I can't take credit for this idea, but have talked to Jeff Bonwick about this 
a couple times, and recentely we were talking about this at the SVOSUG 
meeting last week.

Currently, the way Mac OSX handles their system configuration is to store it 
in LDAP, then allow the admin/user to make changes to the traditional 
configuration files on UNIX to layer on afterwards.

What if Solaris leap-frog'd that idea, and did similar, but stored our 
configuration in SMF manifests (i.e., XML), and at the same time made the 
root filesystem Read-Only. If a change was to be made to any of the binaries, 
those files would be linked in (through /var/xxxx or somewhere else), and 
modified for the system by the kernel. This would present some interesting 
possibilities.

1) Solaris would be able to treat the root filesystem as a ROM, in the sense 
that you need to upgrade, new bits gets blasted to the root, BFU at it's 
finest. Every system has the same root always.

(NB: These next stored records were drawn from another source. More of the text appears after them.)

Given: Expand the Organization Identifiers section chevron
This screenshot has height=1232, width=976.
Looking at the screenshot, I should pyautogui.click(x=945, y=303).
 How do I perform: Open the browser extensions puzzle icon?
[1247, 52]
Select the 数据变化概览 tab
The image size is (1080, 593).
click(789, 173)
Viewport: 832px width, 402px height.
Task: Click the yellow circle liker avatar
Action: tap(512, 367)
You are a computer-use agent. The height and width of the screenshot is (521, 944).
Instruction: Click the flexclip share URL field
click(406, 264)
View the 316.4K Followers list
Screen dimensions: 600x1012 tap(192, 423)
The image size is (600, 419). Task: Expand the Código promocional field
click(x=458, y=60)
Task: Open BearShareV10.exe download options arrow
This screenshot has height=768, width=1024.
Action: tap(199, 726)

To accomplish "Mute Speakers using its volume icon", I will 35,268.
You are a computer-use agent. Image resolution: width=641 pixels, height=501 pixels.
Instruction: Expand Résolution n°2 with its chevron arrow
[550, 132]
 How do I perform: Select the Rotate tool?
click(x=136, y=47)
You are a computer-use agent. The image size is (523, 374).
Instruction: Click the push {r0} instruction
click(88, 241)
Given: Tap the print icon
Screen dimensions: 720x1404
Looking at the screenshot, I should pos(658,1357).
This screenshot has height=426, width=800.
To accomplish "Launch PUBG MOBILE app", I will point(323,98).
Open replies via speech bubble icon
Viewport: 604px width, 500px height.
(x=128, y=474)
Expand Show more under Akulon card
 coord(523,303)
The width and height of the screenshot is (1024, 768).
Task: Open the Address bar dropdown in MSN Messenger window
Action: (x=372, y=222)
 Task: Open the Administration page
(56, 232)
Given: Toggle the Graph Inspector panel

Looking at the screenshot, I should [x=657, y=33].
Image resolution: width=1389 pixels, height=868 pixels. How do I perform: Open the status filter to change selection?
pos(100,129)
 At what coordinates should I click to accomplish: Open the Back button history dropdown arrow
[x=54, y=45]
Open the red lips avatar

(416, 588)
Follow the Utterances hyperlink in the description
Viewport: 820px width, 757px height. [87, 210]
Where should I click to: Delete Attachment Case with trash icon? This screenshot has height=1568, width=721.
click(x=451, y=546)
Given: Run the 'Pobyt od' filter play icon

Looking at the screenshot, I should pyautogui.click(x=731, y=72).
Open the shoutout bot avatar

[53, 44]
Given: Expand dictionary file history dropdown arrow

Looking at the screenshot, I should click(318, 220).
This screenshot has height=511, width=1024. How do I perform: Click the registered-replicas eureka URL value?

2) Live Upgrade - pretty much all systems turn into a live upgrade, where the 
changes are issolated from the system, and laid over the top of it.

3) Not only the global zone, but all zones would inherit from the Read-Only 
Root FS, making it more secure.

I was thinking it might be able to use the ZFS ACLs to store some information 
about the files, that could in turn be queried from at boot so the kernel 
could make the associations to such files. For instance, let's say a user 
replaced /usr/sbin/sendmail, in this case sendmail's ACL would have a 
relation to store the associated file and/or action, say to remove it, 
replace it with a link, or replace it. Even if the file was removed, maybe it 
would just be hidden and access not allowed, so that the ROM portion would 
remain the same.

It would still be possible to update new bits to the ROM, but thinking about 
booting a ROM filesystem (replace failsafe possibly???) in order to get that 
update. This is kinda how embedded devices work in some cases today, boot 
from ROM, reflash NAND if needed, and then boot off the NAND in memory.

There's a lot of interesting possibilities, IMO, by creating a Read-Only Root 
FS, and it's worth consideration as the install is being re-worked. Could be 
out of your scope, but something to consider.

Any thoughts? Alien concept?

-- 

Alan DuBoff - Solaris x86 Engineering - IHV/OEM Group
Advocate of Insourcing at Sun, hire people that care about our company!